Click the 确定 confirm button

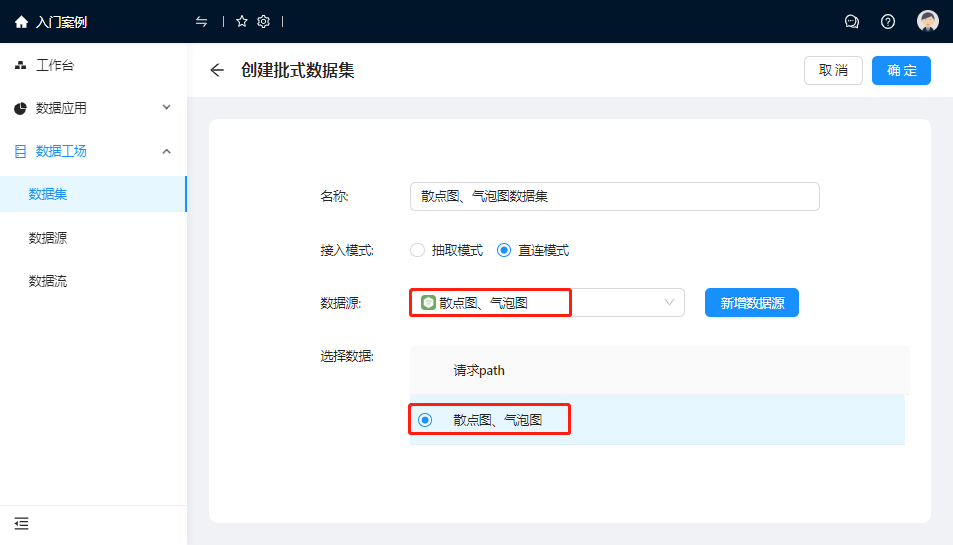click(x=901, y=71)
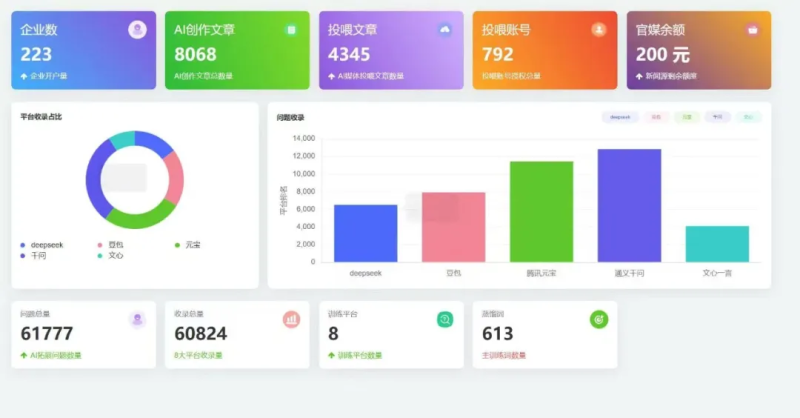Click the 通义千问 purple bar in the chart

[629, 205]
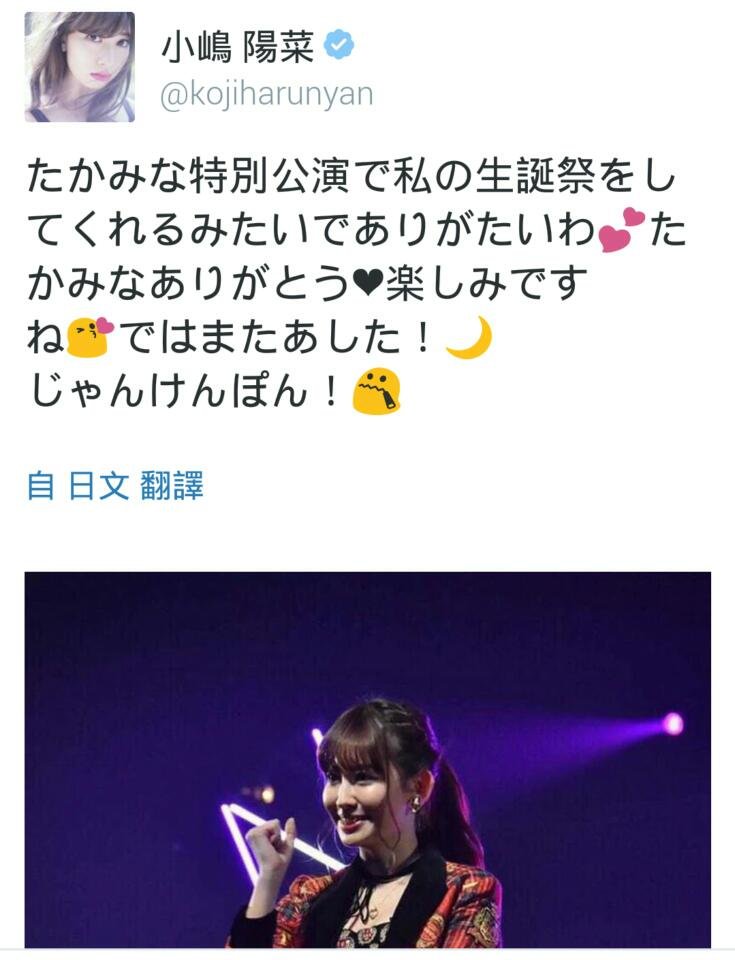Viewport: 735px width, 960px height.
Task: Click the zipper-mouth face emoji
Action: pos(376,392)
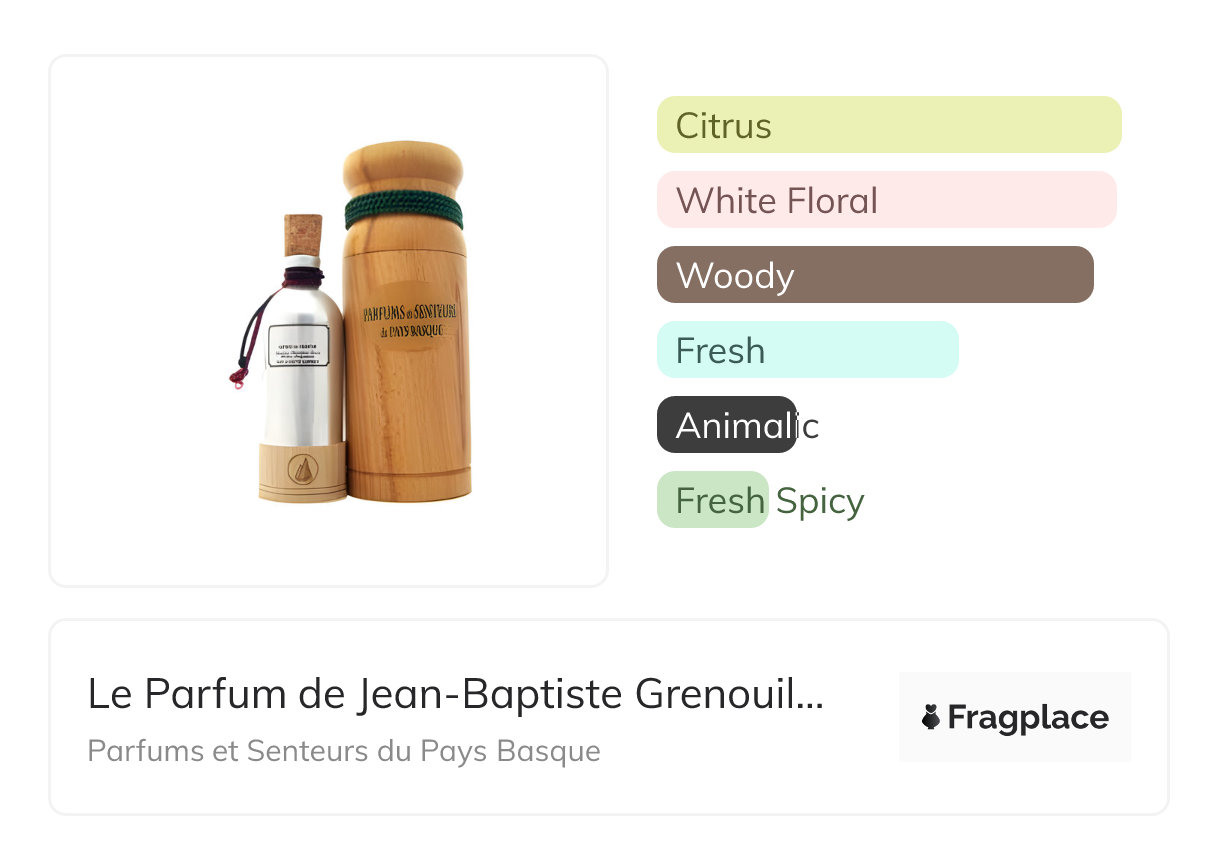Click the brown Woody accord bar
Image resolution: width=1218 pixels, height=864 pixels.
[x=875, y=275]
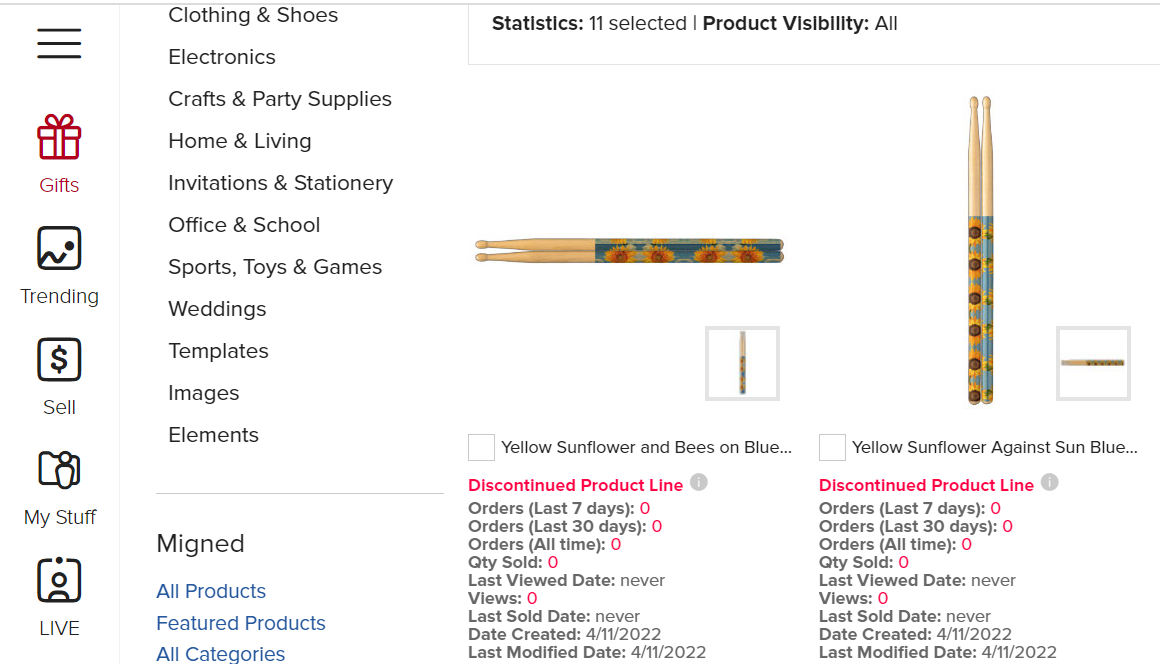The image size is (1160, 664).
Task: Open All Categories link
Action: [x=220, y=654]
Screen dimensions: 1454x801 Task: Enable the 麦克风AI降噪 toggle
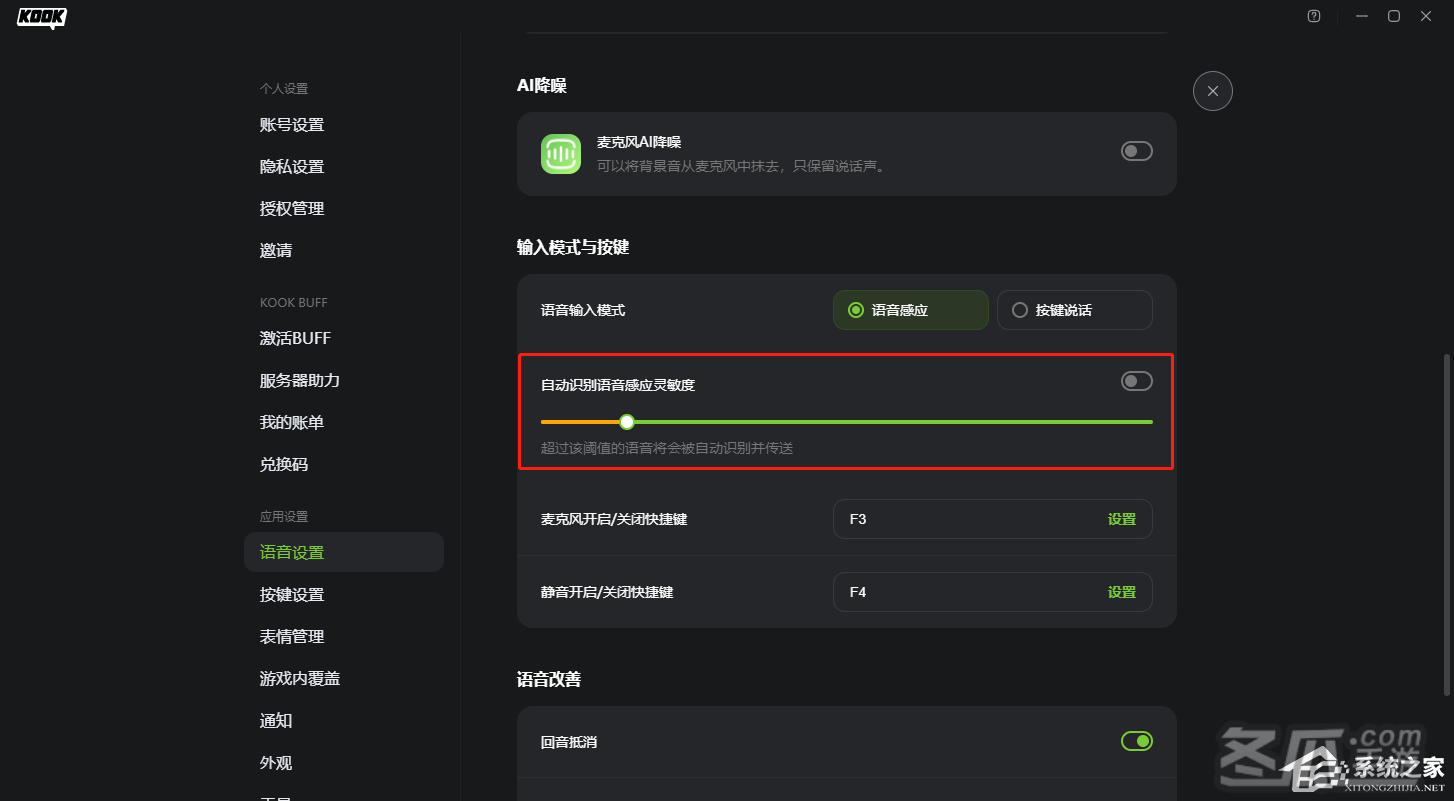[1136, 151]
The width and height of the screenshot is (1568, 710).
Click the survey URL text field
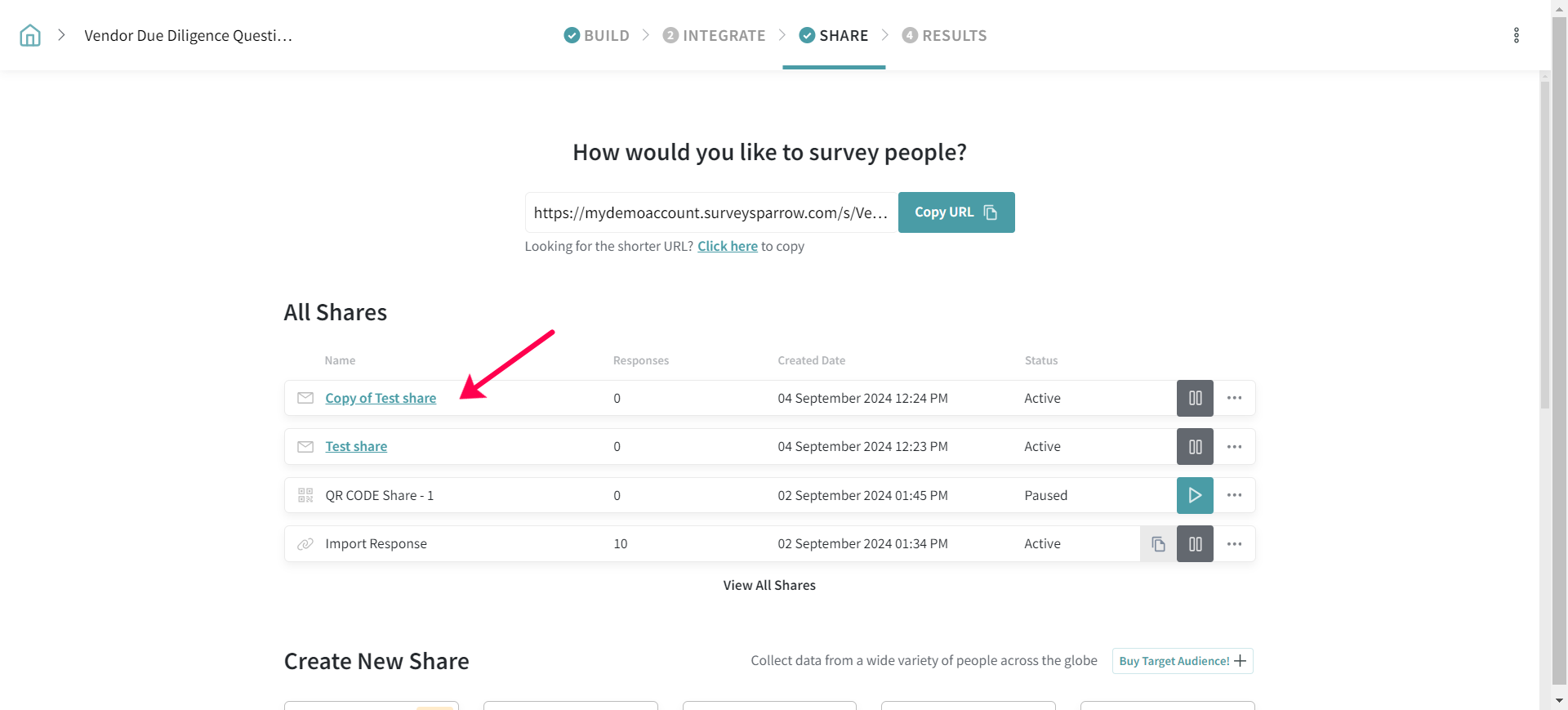(x=710, y=212)
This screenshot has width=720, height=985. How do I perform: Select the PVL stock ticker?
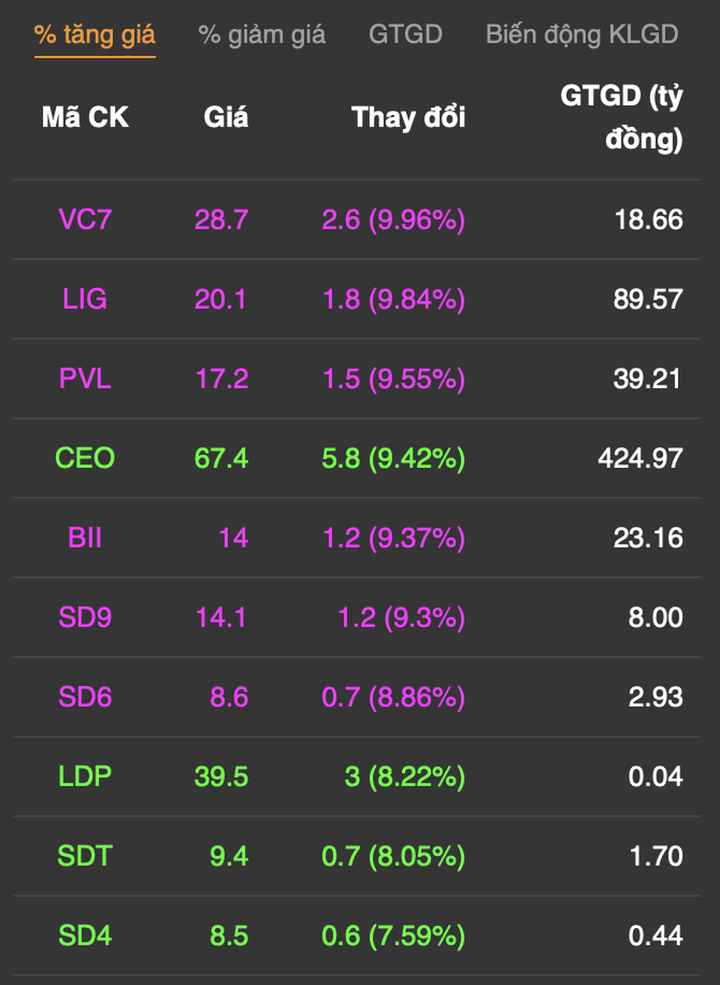tap(85, 379)
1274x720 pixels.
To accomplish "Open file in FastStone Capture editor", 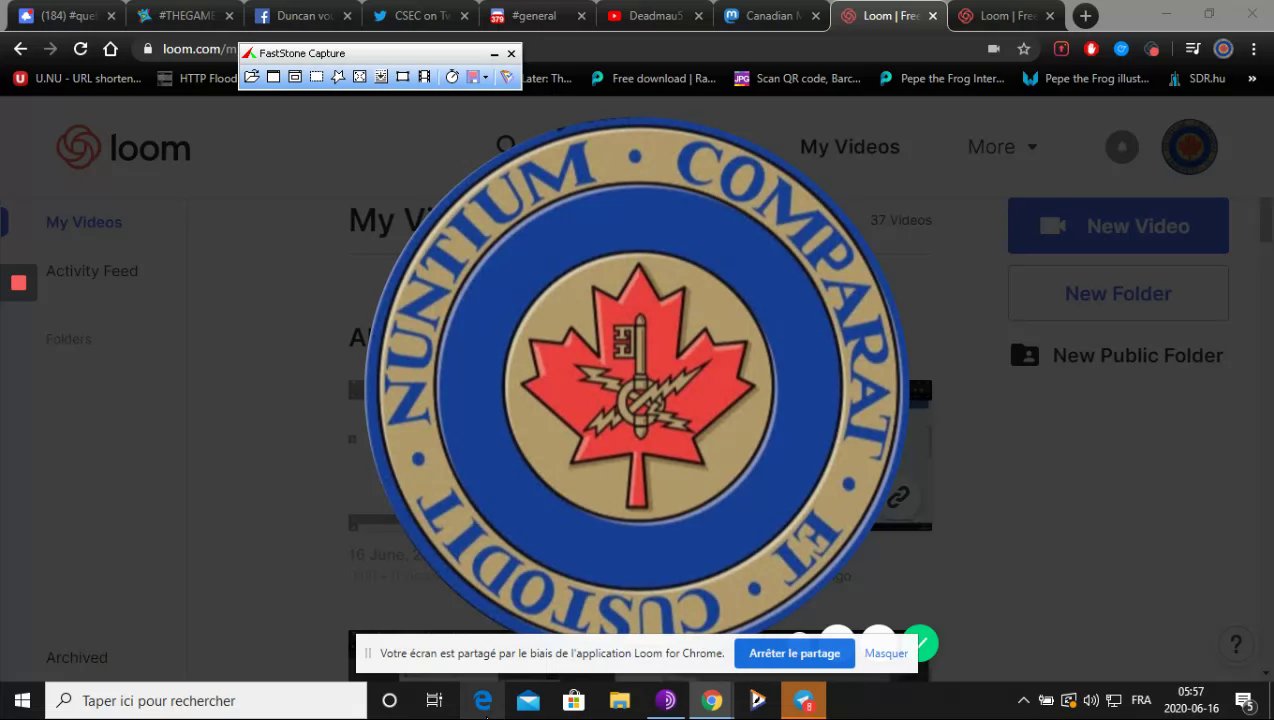I will pos(251,77).
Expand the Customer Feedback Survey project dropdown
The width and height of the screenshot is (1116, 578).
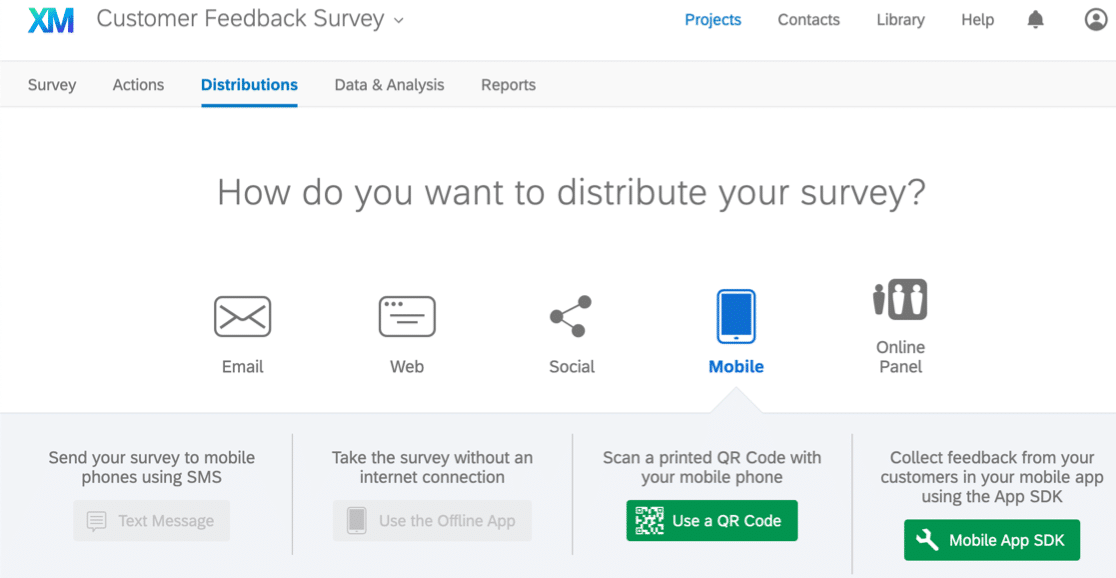398,20
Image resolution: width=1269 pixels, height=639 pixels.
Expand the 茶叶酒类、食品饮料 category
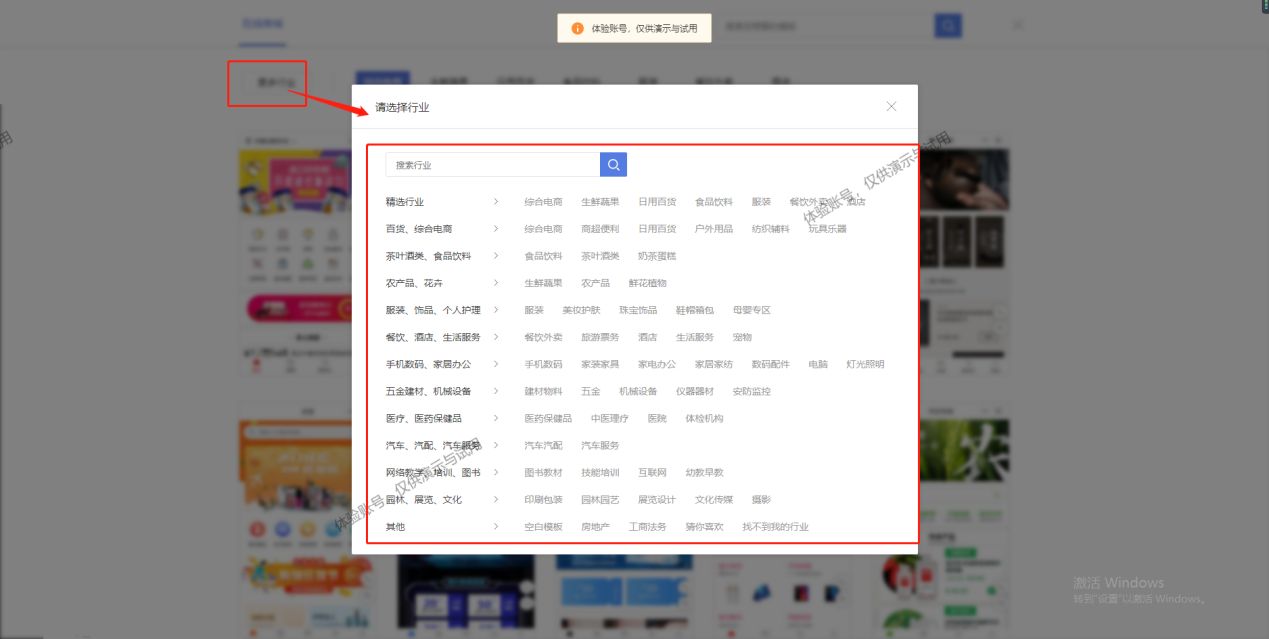click(x=496, y=255)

▬▬▬▬▬▬▬▬▬▬

Pictures excluded, copy exactly the lines running from the one with "Expand the Customer" through the last line of the material.

Expand the Customer Feedback Survey project dropdown
The width and height of the screenshot is (1116, 578).
398,20
Image resolution: width=1269 pixels, height=639 pixels.
Expand the 茶叶酒类、食品饮料 category
click(x=496, y=255)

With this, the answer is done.